其次,在性质表征阶段,研究人员对ETH-BF进行了全面的光物理性质分析。结果表明,ETH-BF在二甲基亚砜(DMSO)溶液中最大吸收峰位于850 nm,摩尔消光系数高达2.186 × 10^6 M^−1 cm^−1。在808 nm激光激发下,其最大发射峰位于1015 nm,荧光量子产率为0.39%(以IR-26为参比)。探针表现出明显的溶剂化变色效应,且在不同pH值(2-13)和PBS缓冲液中展现出了良好的化学稳定性。这些性质为其生物应用奠定了基础。
第三,在体外选择性结合与亲和力测试中,这是验证探针核心功能的关键步骤。研究首先通过分子对接模拟,将ETH-BF与Aβ三聚体(PDB: 4NTR)进行对接。结果显示,ETH-BF通过其羰基氧原子、与硼原子相连的氟原子以及醚键氧原子与Aβ寡聚体中的Phe20残基形成了四个氢键,同时其苯环与两个Phe20残基存在π-π堆积相互作用,计算结合能为-32.81 kJ/mol,预示了强结合潜力。随后,通过荧光滴定实验定量评估了探针对Aβ不同形态的选择性。当向ETH-BF溶液中逐步加入Aβ 1-42寡聚体(0-9 μM)时,其NIR-II荧光强度增强了约10倍,并在约30分钟后达到平台期。而对Aβ 1-42纤维体,荧光仅增强约2倍。通过滴定曲线拟合,计算出ETH-BF与Aβ寡聚体的解离常数(Kd)为6.16 ± 2.18 nM,与纤维体的Kd为58.68 ± 36.2 nM,表明其对寡聚体的亲和力比纤维体高近一个数量级。
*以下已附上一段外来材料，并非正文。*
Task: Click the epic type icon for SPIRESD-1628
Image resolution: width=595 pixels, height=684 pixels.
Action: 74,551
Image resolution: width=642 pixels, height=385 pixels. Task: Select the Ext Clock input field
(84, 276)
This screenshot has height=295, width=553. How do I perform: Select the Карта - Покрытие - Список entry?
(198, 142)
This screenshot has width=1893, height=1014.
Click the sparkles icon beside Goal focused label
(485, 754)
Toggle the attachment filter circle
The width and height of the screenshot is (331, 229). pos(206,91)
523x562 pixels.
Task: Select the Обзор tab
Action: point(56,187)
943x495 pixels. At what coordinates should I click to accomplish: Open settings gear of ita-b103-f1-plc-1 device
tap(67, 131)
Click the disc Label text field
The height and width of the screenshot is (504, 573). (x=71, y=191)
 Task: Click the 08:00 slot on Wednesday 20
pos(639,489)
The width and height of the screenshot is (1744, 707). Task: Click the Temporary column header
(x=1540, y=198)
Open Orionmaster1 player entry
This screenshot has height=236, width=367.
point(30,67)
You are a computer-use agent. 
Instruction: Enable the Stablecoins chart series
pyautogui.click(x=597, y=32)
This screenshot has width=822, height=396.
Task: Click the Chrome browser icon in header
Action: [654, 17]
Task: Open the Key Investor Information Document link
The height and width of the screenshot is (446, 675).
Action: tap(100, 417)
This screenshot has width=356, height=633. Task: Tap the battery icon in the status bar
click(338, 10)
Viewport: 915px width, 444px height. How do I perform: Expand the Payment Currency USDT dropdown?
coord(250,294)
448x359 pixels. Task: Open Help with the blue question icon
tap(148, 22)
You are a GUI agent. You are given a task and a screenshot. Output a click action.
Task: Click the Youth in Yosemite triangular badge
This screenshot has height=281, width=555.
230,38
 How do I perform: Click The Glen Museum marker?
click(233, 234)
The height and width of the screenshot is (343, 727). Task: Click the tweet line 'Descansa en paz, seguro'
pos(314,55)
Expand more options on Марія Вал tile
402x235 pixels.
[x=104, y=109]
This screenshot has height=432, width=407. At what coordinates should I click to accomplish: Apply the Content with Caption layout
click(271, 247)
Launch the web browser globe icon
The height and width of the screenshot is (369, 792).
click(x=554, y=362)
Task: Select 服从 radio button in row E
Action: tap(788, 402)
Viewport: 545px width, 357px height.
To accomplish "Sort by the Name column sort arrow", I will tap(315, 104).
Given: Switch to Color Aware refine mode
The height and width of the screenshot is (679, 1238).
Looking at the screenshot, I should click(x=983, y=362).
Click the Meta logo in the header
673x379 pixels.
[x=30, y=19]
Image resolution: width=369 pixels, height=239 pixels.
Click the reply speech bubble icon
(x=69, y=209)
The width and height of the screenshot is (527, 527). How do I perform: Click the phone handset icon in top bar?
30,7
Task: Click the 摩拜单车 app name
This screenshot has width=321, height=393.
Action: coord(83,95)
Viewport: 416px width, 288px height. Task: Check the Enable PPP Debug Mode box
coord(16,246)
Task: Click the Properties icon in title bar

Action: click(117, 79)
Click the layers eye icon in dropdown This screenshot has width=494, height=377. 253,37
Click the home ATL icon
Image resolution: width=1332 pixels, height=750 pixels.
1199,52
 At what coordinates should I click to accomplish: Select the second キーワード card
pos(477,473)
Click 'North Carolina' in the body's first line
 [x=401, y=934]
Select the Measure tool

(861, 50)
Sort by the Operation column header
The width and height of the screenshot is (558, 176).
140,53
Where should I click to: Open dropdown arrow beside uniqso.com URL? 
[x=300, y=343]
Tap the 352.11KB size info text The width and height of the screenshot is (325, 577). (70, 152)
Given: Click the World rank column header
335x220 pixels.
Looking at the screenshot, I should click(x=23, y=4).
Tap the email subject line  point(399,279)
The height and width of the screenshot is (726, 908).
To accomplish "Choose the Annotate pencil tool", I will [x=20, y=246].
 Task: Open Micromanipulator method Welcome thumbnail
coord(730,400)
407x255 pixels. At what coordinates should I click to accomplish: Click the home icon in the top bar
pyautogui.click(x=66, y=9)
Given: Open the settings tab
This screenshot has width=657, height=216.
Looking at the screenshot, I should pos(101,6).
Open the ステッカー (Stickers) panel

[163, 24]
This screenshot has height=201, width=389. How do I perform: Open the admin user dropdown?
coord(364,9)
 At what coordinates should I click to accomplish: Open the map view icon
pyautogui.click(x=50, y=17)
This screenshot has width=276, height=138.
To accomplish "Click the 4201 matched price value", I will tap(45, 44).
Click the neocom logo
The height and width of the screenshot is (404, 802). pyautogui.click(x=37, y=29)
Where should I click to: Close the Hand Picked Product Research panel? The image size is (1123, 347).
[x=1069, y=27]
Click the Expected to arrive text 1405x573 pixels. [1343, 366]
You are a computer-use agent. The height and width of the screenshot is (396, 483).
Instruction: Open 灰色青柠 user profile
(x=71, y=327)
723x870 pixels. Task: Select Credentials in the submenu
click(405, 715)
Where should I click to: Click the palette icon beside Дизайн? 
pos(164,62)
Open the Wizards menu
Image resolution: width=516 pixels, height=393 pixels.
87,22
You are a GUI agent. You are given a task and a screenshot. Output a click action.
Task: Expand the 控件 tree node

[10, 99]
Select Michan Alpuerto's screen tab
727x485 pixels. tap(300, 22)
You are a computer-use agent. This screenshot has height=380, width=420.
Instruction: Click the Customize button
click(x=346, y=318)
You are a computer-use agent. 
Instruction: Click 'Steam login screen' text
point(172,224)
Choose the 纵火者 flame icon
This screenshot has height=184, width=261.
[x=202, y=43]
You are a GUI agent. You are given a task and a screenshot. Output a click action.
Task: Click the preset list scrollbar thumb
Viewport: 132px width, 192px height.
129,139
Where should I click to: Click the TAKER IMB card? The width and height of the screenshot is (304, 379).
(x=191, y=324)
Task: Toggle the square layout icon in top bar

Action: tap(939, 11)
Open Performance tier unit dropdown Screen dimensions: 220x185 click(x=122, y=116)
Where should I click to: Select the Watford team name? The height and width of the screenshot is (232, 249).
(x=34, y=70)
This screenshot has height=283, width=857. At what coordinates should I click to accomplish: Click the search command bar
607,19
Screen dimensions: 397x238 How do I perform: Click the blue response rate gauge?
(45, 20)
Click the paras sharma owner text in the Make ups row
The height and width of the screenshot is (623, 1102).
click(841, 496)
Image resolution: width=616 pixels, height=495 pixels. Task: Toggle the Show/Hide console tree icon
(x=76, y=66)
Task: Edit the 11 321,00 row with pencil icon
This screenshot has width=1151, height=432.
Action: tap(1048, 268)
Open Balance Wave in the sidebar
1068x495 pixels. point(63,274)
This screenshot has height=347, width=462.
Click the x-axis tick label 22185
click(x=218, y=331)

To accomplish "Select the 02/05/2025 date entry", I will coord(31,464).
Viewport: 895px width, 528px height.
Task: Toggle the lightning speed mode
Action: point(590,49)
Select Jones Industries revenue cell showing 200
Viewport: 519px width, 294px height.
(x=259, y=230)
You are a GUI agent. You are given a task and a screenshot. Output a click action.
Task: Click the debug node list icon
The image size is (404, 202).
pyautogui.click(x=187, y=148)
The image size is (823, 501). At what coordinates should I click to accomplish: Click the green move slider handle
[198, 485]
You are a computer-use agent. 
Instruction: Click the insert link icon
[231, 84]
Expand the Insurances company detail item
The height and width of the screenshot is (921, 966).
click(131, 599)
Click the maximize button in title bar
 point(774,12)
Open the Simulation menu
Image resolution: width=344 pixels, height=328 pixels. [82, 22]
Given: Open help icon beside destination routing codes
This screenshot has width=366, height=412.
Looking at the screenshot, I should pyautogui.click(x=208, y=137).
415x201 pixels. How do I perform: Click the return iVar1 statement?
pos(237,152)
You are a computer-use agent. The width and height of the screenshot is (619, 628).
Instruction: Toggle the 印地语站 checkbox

此外,探针对一系列生物小分子(如氨基酸、金属离子)和蛋白质(如血清白蛋白、血红蛋白)均无响应,显示出优异的选择性。
第四,在细胞毒性评估中,采用MTT法检测了ETH-BF对人永生化角质形成细胞(HaCaT)、人宫颈癌细胞(HeLa)和小鼠脑微血管内皮细胞(bEnd.3)的毒性。实验结果显示,在浓度高达30 μM时,细胞存活率仍保持在70%以上,表明ETH-BF在实验浓度范围内生物相容性良好。
第五,进行离体验证。研究人员使用11月龄的APP/PS1转基因AD模型小鼠和同龄野生型(WT)小鼠的脑切片,用ETH-BF进行荧光染色。结果显示,在AD模型小鼠脑切片的海马区(AD病理累积的关键脑区)观察到了清晰的红色NIR-II荧光斑点,而这些斑点与经典的Aβ斑块染料硫黄素S(ThS)的绿色荧光信号高度共定位。在野生型小鼠的脑切片中则未检测到任何ETH-BF信号。这一结果直接证明了ETH-BF能够特异性标记脑组织中的Aβ斑块。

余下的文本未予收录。